[START Passage given]
On its face, the pursuit of profit and the elaboration of division of labor does not automatically satisfy the sense of propriety developed in the context of personal relationships. Smith’s great achievement, in combining the system in TMS and the explanation of division of labor in WN, was to explain why our notions of propriety should be expanded to encompass commerce and the pursuit of honest profit.

There are often questions in the study of intellectual history about whether individual works really matter. As Dan Klein notes, in the 2009 Econtalk episode on Adam Smith, it does appear that Wealth of Nations mattered, that that one book made a difference in giving the “moral authorization” for the pursuit of honest profits. As Klein put it, “Smith's moral authorization was significant in the extent to which the industrial revolution arose so rapidly and successfully, [in an] explosion that follows his death. [Offering a coherent] moral authorization matters, and culture matters.” (For a more developed version of this argument, see Matson, et al., 2019).
[END Passage given]
[START Records supplied]
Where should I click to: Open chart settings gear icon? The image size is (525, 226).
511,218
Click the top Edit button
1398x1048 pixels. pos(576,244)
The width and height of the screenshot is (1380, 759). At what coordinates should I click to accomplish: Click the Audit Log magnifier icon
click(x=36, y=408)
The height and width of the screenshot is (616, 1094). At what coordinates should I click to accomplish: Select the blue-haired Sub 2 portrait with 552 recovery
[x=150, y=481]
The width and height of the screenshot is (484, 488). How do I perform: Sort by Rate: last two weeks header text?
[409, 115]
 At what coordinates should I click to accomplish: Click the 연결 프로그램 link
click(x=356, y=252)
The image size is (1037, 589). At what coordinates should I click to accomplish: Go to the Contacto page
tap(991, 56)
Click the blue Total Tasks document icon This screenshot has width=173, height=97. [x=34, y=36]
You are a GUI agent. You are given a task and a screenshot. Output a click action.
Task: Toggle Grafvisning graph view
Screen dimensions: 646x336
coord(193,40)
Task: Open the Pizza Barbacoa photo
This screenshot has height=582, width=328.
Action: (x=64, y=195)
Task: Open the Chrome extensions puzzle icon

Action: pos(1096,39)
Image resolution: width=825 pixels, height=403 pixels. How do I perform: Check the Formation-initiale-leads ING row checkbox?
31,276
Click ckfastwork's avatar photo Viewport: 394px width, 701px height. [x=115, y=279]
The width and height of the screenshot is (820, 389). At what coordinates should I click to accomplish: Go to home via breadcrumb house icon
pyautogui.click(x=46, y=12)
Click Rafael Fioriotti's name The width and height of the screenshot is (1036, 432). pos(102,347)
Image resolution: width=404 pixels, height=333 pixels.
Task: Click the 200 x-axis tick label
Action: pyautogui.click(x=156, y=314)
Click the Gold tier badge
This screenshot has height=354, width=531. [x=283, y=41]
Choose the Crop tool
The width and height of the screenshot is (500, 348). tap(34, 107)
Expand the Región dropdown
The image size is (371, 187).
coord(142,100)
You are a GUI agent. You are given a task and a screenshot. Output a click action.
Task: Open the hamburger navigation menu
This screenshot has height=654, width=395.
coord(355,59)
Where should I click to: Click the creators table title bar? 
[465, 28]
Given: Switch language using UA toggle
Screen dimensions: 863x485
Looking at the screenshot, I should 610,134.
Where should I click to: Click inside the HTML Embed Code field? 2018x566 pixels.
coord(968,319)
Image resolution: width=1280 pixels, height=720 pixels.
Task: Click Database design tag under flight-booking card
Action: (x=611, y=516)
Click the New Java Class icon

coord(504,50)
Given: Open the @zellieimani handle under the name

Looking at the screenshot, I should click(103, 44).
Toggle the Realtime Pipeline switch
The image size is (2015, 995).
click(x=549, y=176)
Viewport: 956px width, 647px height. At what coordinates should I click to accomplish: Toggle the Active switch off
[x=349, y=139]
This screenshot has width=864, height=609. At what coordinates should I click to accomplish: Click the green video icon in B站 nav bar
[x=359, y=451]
[END Records supplied]
List of tasks —
**1.** In the passage about Adam Smith, in what year did the Econtalk episode featuring Dan Klein air?
**2.** Copy the records word for word, starting at the line containing "Click the New Java Class icon" and ending at the final line of the records.
The passage and the records are unrelated pieces of material.

Exercise solutions —
**1.** 2009

**2.**
Click the New Java Class icon

coord(504,50)
Given: Open the @zellieimani handle under the name

Looking at the screenshot, I should click(103, 44).
Toggle the Realtime Pipeline switch
The image size is (2015, 995).
click(x=549, y=176)
Viewport: 956px width, 647px height. At what coordinates should I click to accomplish: Toggle the Active switch off
[x=349, y=139]
This screenshot has width=864, height=609. At what coordinates should I click to accomplish: Click the green video icon in B站 nav bar
[x=359, y=451]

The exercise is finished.